My mother wasn’t looking. She didn’t see it coming. When my father said, “And here I was, thinking you’d never light my fire again,” she wasn’t prepared. The shock that hit was real, and it was powerful. She recoiled. And as she did, her candle fell. As she called him a bastard, the flame hit a section of the Sunday paper that someone had left under the tree. As he told the room she had never been able to take a joke, the floor burst into flame.
I thought everyone would react, and maybe they would have, but I was the closest person who wasn’t an arguing member of my former family, and I was the one who got there first. Smother the flame, I thought. Smother it. So I belly-flopped onto the paper and the candle that had started this mess. I suffocated the flames. It was only as I was mid-flop that it occurred to me that this was a stupid reaction. I half expected to set myself on fire. But the smothering worked. I robbed the situation of its oxygen. I put out the fire my father had started.
I was conscious of Lily screaming. Langston yelling. Then Boomer in the air, to smother the smotherer. “Close your eyes!” someone yelled. I did, and was doused with a foamy, chemical substance just as Boomer landed on top of me.
Everyone was quiet for a moment. Then:
“You can open your eyes.”
I did, and found Mrs. Basil E. standing over me and Boomer, with a sizable fire extinguisher. We were covered in foam.
My mother kneeled down beside me. “Are you okay?”
I nodded, my chin squishing into the carpet.
“Boomer,” my mother said gently, “I think you might be crushing him.”
Accurate!
Benny and Langston helped Boomer up. Then Langston reached down for me. When I got to my feet, he said, “Oh, that’s not good.”
Was I hurt? Was there a burn so severe I couldn’t feel it?
No. I was fine.
But I’d murdered the sweater.
I looked down and saw a smear of wax and a field of singe. My dove looked like a toasted marshmallow. Lily’s looked like it had flown way too close to the sun. And the snowflake had undergone a precipitous meltdown.
I looked up and saw Lily. Everything I needed to know was right there in her eyes. She wanted to cry but wouldn’t let herself. Which was worse than her actually crying.
“I’m so sorry,” I told her.
“No,” she said. “It really doesn’t matter.”
Suddenly everyone was talking. The lights were back on. My mother was taking deep breaths. And my father…
My father was gone.
Mrs. Basil E. insisted on inspecting me for any “errant burns.” Benny started to refill people’s cider. People blew out the candles they were holding and put them down on the floor where the newspaper had been. Lily flicked on the tree’s electric lights. Nobody oohed or aahed.
I had no idea how to make it better.
—
We all rallied—tried to fill that apartment with a joyful noise. But mostly it felt like we were trying to cover up another noise, an uncertainty that had crept into our party and wouldn’t leave no matter how unwanted we made it feel.

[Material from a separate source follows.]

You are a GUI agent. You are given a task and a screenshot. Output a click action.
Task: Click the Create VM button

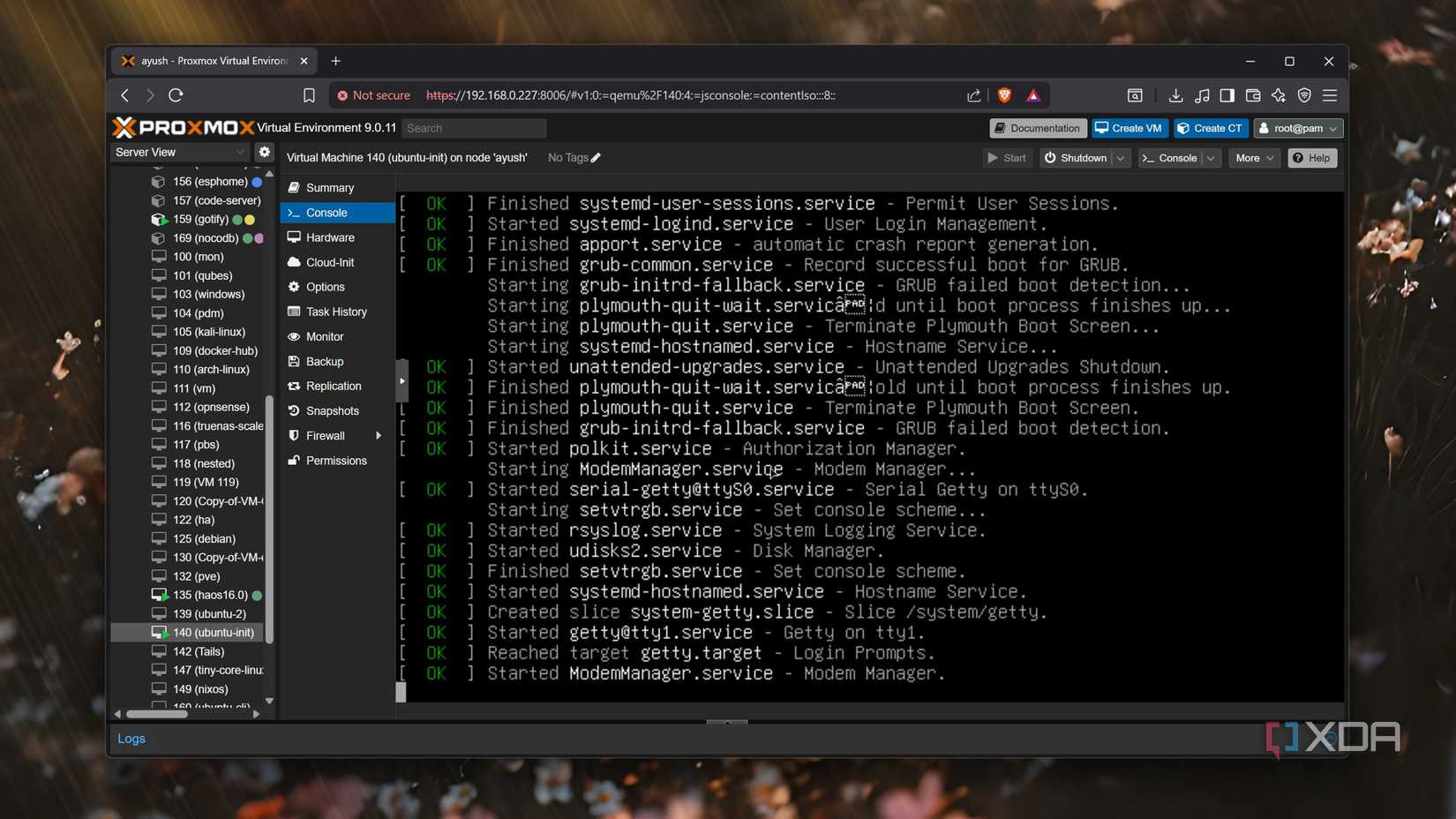pos(1129,128)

I’d been planning to stay later—to help Lily clean up, to talk about everything that had happened, to try to turn it into a comedy so it wouldn’t linger as a tragedy. But as the cousins started to exit for their respective boroughs and Sofia and Boomer left for an evening date, Lily summarily dismissed me, telling me that I should probably head home with my mom. I knew she was right, but at the same time, I worried that Lily might need my attention more than my mom.
This was especially true after Mom and I left, and it became quickly clear that my mother Didn’t Want To Talk About It. When we emerged from our subway station back home, my phone buzzed with a text from my father.
Sorry 2 have left. Seemed best.
I refused to reply.
Which seemed best.
Monday, December 15th
I texted Lily later that night after the party, to check in.
No response.
The next day, I texted her a few times during the school day. At first to check in. Then to make sure she hadn’t checked out.
It wasn’t like her to fail to respond.
I asked her if she wanted to get together after school. I called her and left a message along the same lines.
Nothing.
By the end of the night, all the birds had gone quiet.
Tuesday, December 16th
Christmas was still over a week away, but it was already ruined. I hate to use such harsh language, but everything felt motherfudging suck.
I woke up to the sound of my parents fighting, loudly. Boris lay at the foot of my bed, his paws covering his eyes, whimpering from the angry tones coming from the next room.
Mom: “I will not move to Connecticut!”
Dad: “Do you want me to be unemployed? I left an excellent job in Fiji because of your dad.”
Mom: “You hated that job! You hated Fiji!”
Dad: “You hated Fiji. I wouldn’t have left the job so soon if you hadn’t insisted.”
Mom: “My father had a heart attack! We couldn’t be so far away!”
Dad: “Your father has four siblings, your brother, and a trove of grandchildren and nieces and nephews who could have cared for him just fine. Even if your brother says he’ll help but can never bother to budge from his vacation cabin in Maine when we need him.”